**DÉFIS:**
A – Selon l'extrait, quel argument était systématiquement opposé à la personne qui écrit lorsqu'elle s'indignait du travail des enfants dans les ateliers fournisseurs ?
B – D'après l'extrait, au sein de quelle structure travaillaient les personnes chargées des achats avec qui la personne qui écrit collaborait ?

Pour répondre plus complètement, je dirais : l’effort doit être mieux rémunéré. Mais la rémunération supplémentaire ne suffit pas à garantir l’amélioration des pratiques.
il y a une dizaine d'annee je frequentais vos services en charge de l importation des produits venant des pays d extreme orient
je travaillais avec les personnes en charge des achats (pas la siplec mais au sein du galec pour les initiés...) et je m étais offusqué de savoir que des enfdants travaillaient dans les ateliers qui nous fournissaient
la réponse fournie était toujours la même : si nous ne les faisont pas travailler, ils mourront de faim...
les temps ont changés et le discours s'adapte
les marges bénéficiaires restent...comment croire à votre conversion vers une économie responsable ?

**ENREGISTREMENTS AFFICHÉS:**
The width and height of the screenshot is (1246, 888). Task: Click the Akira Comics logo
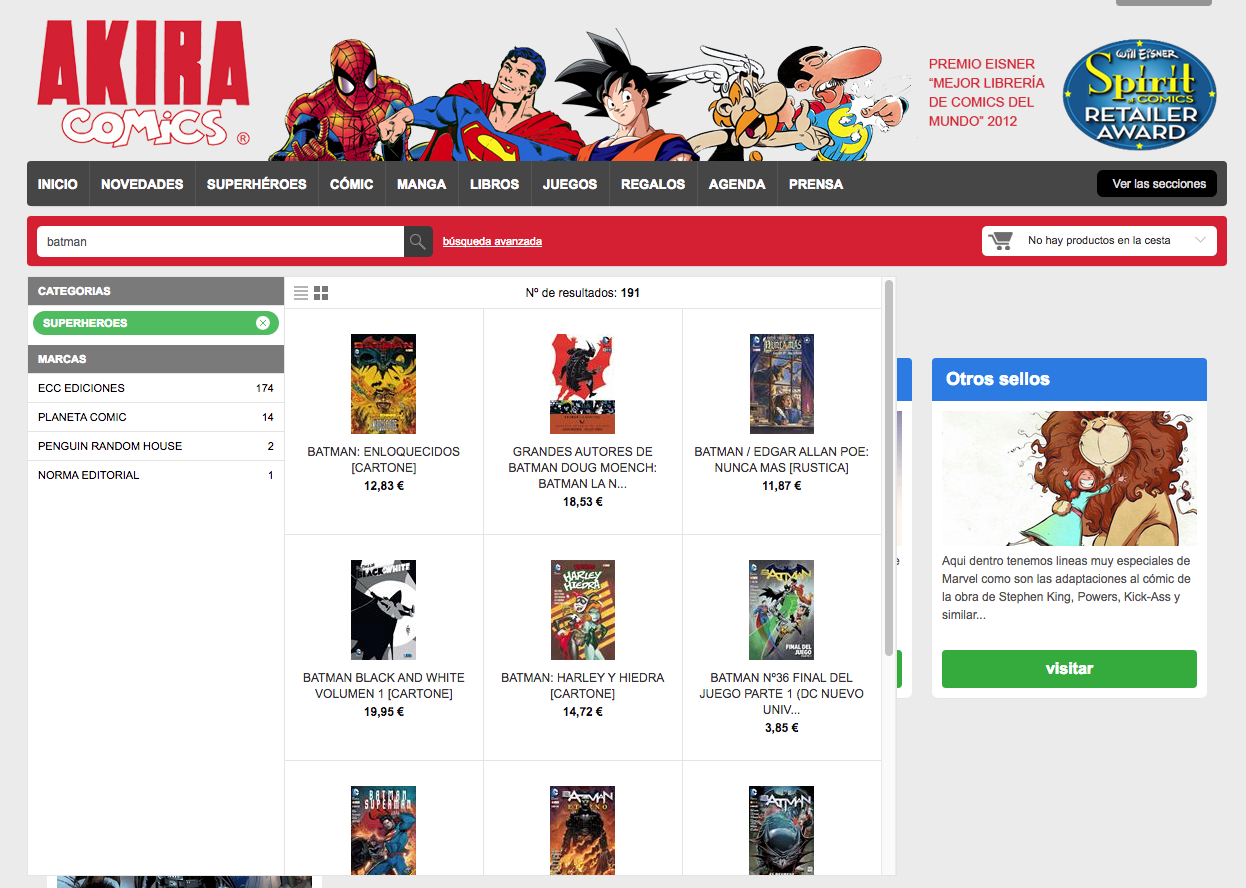[143, 84]
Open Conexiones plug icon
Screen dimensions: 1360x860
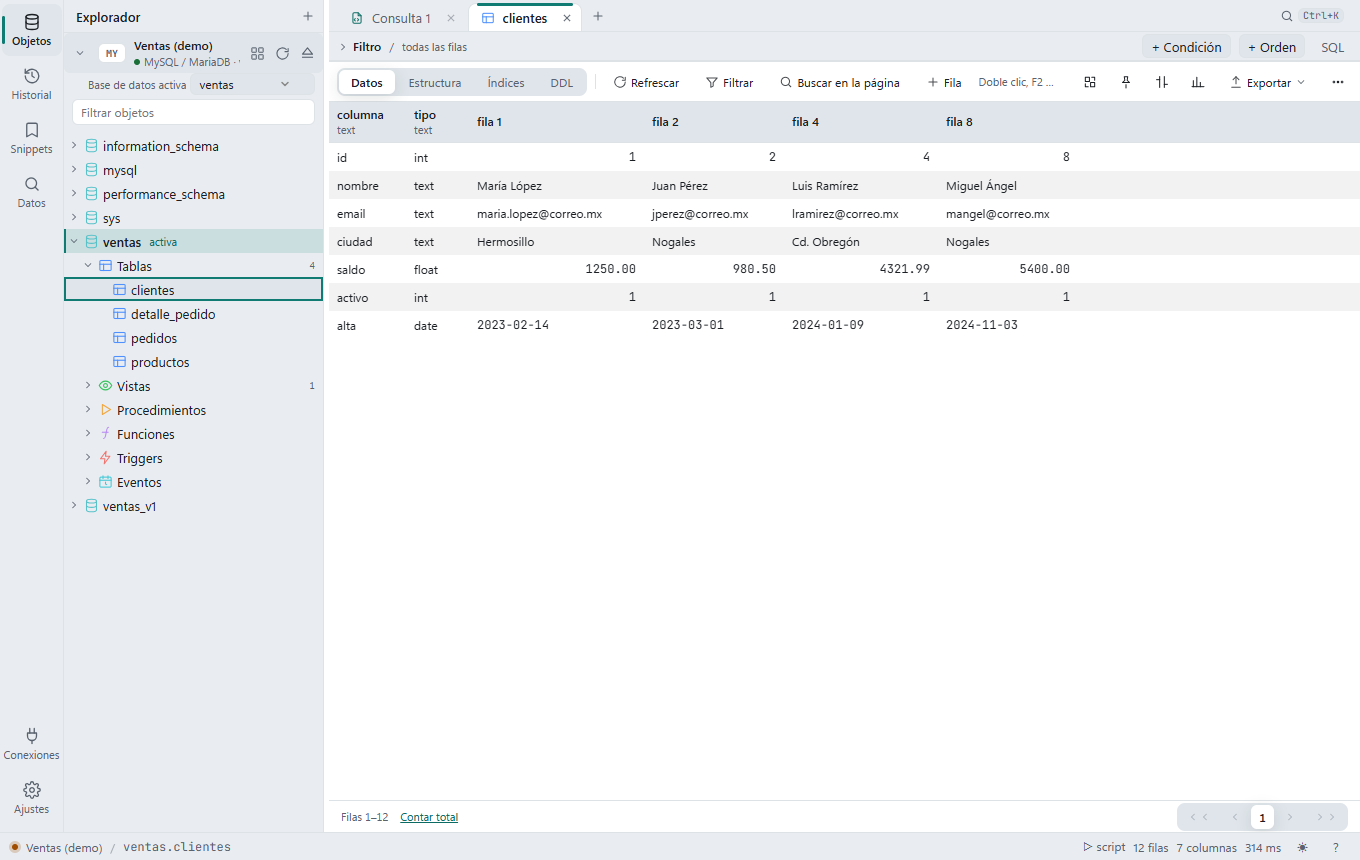click(31, 744)
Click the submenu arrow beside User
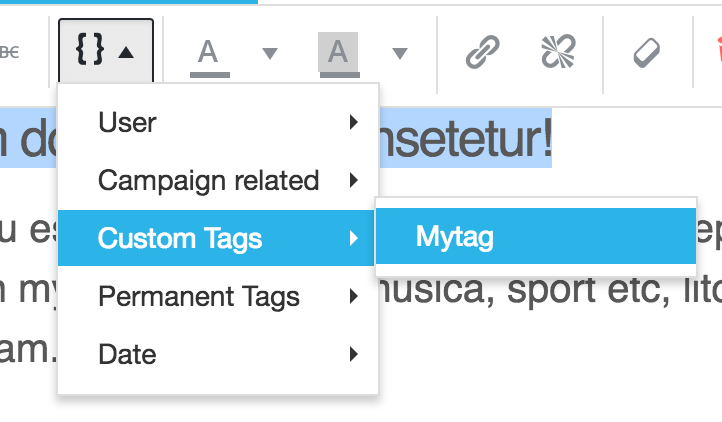 [x=353, y=123]
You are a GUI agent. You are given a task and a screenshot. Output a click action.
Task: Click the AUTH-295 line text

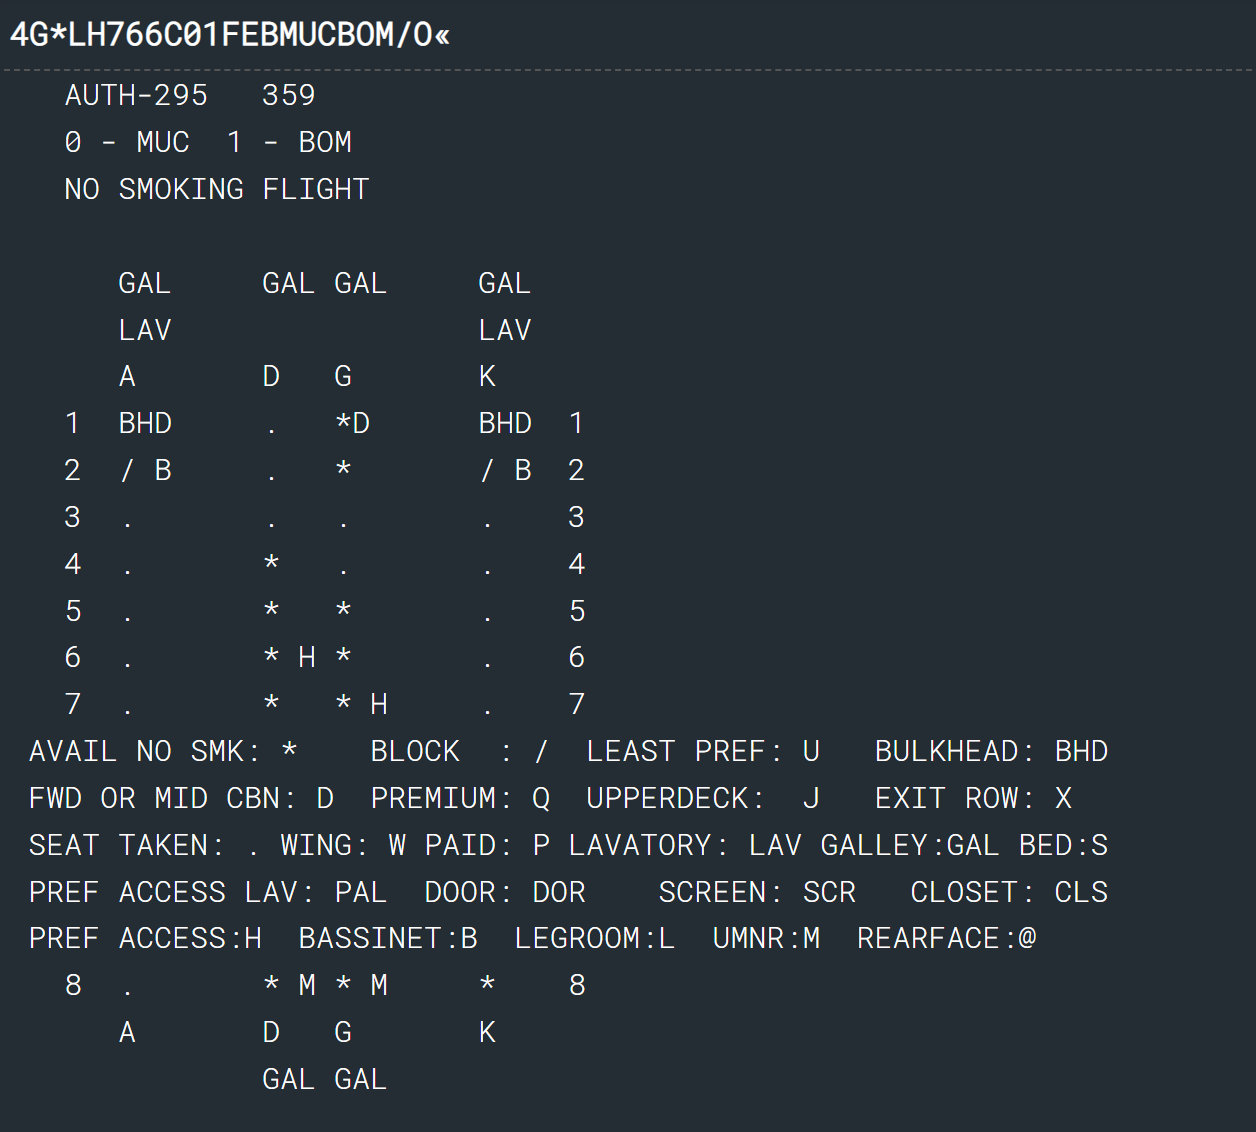136,95
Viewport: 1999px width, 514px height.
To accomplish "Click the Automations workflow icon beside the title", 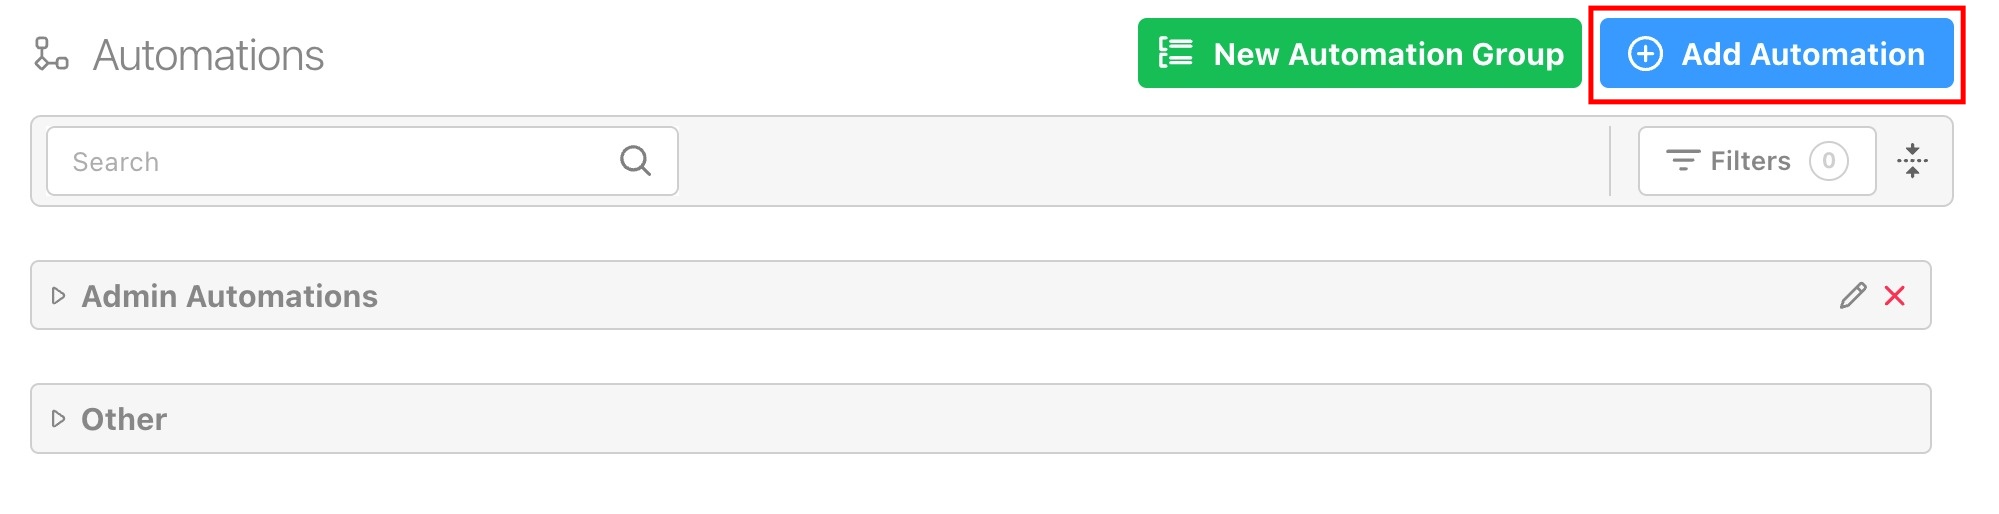I will (x=51, y=54).
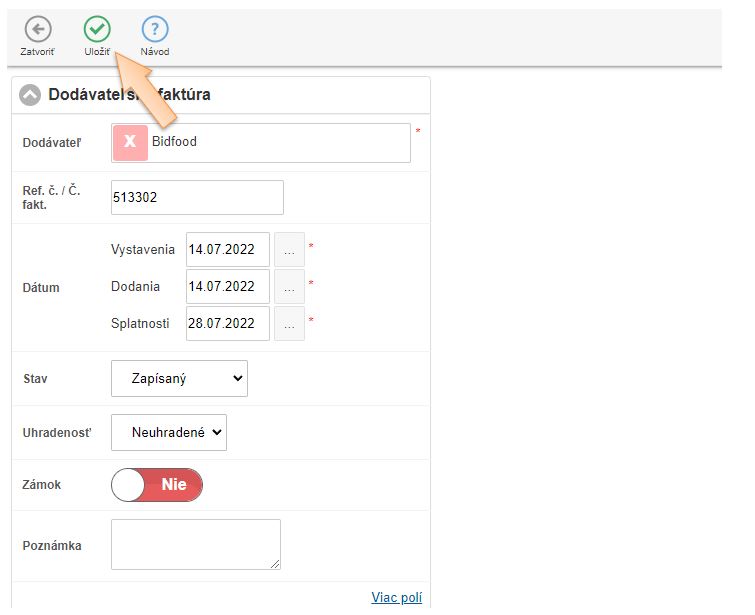Open the Návod help icon
Viewport: 755px width, 615px height.
155,30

**SOLUTIONS CI-DESSOUS:**
A – La réponse était toujours la même : si on ne faisait pas travailler ces enfants, ils mourraient de faim.

B – Au sein du galec, et non de la siplec.